L’année 1930 s’ouvre sur un climat politique et social tendu : la crise économique venue d’Amérique commence à frapper l’Europe, les finances publiques se dégradent, et les projets de Tardieu – notamment sur les assurances sociales – divisent la majorité. Or, à lire Le Canard, tout irait pour le mieux. À peine descendu du train, le président du Conseil aurait « éclairci l’atmosphère politique en trois coups de cuiller à pot », accueilli sur le quai de la gare du Nord par une foule de fidèles, préfets, policiers et lampistes, criant : « Vive Tardieu ! Vive la P.J. ! »
La scène évoque une comédie militaire, que le dessin de Dubosc rend savoureuse : un Tardieu le menton prognathe, marchant devant un bataillon d’admirateurs en chapeau melon, tandis que la locomotive fume comme un encensoir. L’humour visuel renforce la caricature textuelle : le culte du chef en République.
Bientôt, la chronique déroule un programme républicain qui confine à l’absurde. On y lit : « Rentrée des congrégations », « Débarquement en douce de Loucheur », « Rétablissement du piquet de grève en armes » ou encore « Affectation des plus-values budgétaires à la N’Goko-Sangha et à la Homs Bagdad ». Tout est parodie : la France de Tardieu n’a plus de mesure, ni géographique ni morale. Derrière la fantaisie des formules, Le Canard vise la dérive d’un gouvernement qui s’enorgueillit de son efficacité alors qu’il n’avance que dans la rhétorique.
Le « réalisme » de Tardieu, expression clé de son discours politique, devient sous la plume du journal un mot creux, répété jusqu’à la nausée. Le Canard y voit moins une méthode qu’un slogan de technocrate persuadé que gouverner, c’est administrer les apparences.

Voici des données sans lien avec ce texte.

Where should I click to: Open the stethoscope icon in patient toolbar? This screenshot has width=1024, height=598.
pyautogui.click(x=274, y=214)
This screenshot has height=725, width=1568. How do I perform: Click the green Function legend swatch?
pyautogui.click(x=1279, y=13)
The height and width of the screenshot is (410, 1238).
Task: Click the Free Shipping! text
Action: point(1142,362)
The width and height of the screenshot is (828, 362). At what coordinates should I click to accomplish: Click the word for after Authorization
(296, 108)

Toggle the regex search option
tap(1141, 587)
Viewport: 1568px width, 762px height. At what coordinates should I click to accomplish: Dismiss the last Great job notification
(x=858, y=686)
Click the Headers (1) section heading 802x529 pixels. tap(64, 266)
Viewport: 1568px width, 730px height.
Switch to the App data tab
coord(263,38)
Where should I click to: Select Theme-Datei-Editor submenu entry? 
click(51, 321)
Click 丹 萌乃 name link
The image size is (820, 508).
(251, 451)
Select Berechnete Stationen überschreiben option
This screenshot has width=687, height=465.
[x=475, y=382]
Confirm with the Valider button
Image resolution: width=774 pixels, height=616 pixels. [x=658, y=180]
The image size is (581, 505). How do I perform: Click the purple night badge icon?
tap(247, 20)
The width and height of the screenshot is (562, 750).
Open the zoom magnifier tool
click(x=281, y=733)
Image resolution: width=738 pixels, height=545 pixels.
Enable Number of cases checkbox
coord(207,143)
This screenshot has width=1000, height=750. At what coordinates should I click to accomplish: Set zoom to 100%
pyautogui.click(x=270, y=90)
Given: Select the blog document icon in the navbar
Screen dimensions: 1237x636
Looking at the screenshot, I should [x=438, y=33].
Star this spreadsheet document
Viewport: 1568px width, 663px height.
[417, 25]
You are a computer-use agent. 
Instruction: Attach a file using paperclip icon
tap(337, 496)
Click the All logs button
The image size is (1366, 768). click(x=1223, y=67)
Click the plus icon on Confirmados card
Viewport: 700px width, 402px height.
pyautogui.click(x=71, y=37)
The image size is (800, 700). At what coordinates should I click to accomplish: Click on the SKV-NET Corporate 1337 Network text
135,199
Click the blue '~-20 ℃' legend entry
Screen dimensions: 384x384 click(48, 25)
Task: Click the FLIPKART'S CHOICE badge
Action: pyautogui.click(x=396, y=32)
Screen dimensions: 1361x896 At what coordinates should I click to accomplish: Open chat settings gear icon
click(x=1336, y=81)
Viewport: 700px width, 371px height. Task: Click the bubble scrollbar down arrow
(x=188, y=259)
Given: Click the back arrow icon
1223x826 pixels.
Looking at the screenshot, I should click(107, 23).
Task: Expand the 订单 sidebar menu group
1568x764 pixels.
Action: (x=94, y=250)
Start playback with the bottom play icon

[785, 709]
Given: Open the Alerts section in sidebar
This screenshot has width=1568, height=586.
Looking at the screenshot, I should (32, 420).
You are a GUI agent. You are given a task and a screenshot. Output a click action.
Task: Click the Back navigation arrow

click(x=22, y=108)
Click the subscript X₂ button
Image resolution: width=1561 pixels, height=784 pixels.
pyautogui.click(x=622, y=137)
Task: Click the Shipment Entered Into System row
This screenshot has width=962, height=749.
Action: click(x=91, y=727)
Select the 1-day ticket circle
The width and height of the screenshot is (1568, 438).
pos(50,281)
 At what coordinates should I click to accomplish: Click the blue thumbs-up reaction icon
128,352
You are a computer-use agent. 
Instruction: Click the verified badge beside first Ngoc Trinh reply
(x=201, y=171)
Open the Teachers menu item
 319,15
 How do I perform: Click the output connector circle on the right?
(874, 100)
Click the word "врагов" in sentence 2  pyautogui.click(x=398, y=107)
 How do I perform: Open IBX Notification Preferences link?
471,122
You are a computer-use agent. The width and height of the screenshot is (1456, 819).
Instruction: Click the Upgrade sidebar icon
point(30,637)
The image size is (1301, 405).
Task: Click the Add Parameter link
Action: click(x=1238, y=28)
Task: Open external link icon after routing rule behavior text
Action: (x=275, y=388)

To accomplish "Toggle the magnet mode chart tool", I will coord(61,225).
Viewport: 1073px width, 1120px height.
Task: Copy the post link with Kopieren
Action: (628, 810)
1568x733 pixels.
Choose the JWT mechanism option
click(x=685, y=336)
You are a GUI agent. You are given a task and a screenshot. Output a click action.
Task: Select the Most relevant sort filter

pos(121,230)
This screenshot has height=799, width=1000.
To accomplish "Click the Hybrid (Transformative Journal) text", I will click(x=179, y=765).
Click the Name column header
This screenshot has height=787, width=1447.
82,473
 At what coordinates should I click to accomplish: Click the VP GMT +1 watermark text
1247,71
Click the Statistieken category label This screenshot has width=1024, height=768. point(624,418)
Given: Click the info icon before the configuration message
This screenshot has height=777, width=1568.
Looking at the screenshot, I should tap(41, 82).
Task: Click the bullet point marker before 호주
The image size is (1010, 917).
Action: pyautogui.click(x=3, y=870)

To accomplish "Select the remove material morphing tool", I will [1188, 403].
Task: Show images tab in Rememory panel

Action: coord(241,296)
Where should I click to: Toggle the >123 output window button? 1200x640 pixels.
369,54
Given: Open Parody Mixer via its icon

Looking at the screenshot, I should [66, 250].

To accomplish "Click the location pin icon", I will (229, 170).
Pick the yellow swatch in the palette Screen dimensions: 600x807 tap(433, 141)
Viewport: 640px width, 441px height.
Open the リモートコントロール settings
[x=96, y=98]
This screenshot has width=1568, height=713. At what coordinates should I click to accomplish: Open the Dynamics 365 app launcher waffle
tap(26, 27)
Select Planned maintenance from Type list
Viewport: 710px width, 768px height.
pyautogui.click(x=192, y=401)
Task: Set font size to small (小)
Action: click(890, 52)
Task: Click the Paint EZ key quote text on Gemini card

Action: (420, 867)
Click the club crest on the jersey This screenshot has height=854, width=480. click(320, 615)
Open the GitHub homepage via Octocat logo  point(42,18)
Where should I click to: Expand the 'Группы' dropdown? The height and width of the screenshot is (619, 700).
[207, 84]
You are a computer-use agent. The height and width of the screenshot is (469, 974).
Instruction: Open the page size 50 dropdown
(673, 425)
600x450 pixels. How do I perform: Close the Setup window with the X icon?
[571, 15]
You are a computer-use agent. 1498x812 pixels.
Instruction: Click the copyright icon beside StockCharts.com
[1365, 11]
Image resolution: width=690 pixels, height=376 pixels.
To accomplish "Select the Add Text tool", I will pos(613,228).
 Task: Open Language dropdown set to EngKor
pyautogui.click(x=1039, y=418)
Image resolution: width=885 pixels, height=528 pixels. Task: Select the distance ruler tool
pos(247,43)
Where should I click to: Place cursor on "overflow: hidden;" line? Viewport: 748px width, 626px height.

L’article se conclut d’ailleurs sur un chef-d’œuvre d’ironie : un radical, M. Archimbaud, se précipite à Valence pour rejoindre la majorité, trop tard : le ministère est complet. Le Canard jubile de cette bousculade burlesque, où les ralliements ressemblent à une foire d’empoigne.
Cette chronique, comme souvent en 1930, illustre le ton acéré du journal : sous des dehors badins, une critique frontale du pouvoir. Tardieu, qu’on surnommait « le Mirobolant » pour sa confiance en soi, concentre l’antipathie d’un hebdomadaire attaché à la liberté de ton et hostile à la langue technocratique. Son retour triomphal devient une mascarade bureaucratique où le « réalisme » masque l’immobilisme.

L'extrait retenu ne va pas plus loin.